When a claim is approved, the standard remedy is store credit equal to the livestock value of the affected item. Shipping charges are not refundable, and replacement shipments require standard freight payment. This reflects how most live-goods sellers handle shared risk: we absorb the animal cost when our selection or packing fails, while the customer covers unavoidable freight. Claims tied to carrier delays, weather events, or mechanical failures fall outside our survival guarantee. We will still assist with documentation, but our guarantee applies only to properly timed deliveries received on the first attempt.
Some species are inherently sensitive or restricted due to their biology, which leaves little margin in shipping or acclimation. Leopard and Tamarin wrasses, certain deepwater species, and select sharks and rays fall into this category. These animals may carry Live Arrival Only coverage or a modified window, and they may include a small quarantine surcharge to account for the additional feed, space, and observation required. We are transparent about these cases upfront, and this approach is standard among specialty marine vendors for the same welfare reasons.

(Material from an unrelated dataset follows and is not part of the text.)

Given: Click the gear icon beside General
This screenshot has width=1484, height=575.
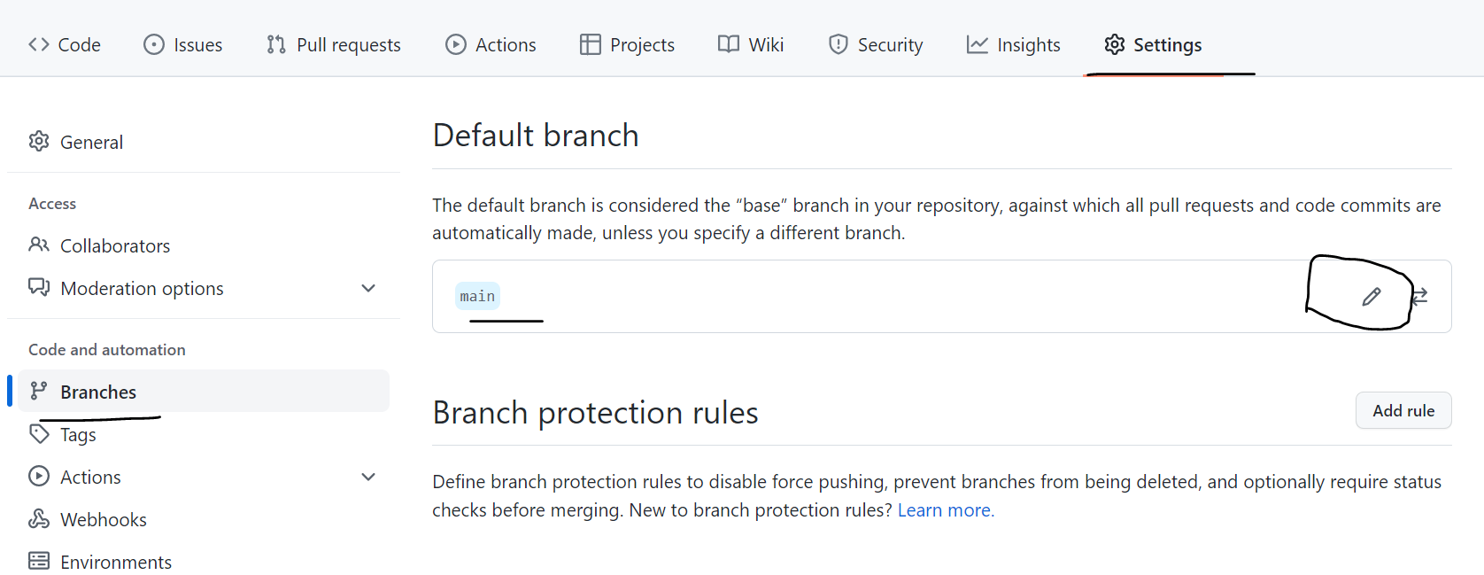Looking at the screenshot, I should coord(39,142).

Finally, a word on expectations and teamwork. We do a lot before the box ever leaves our facility: eating-video proof, careful water chemistry, and insulated packing. But the first hours in your home matter just as much. If your system is mid-cycle, if tankmates are aggressive, or if acclimation is rushed or improvised, outcomes suffer and coverage may not apply. When in doubt, write to us before you open the box; a five-minute email can save a fish. If something looks off, send a video right away. We can usually tell in seconds whether you are seeing normal shipping fatigue or a true emergency, and we will guide you through the next steps.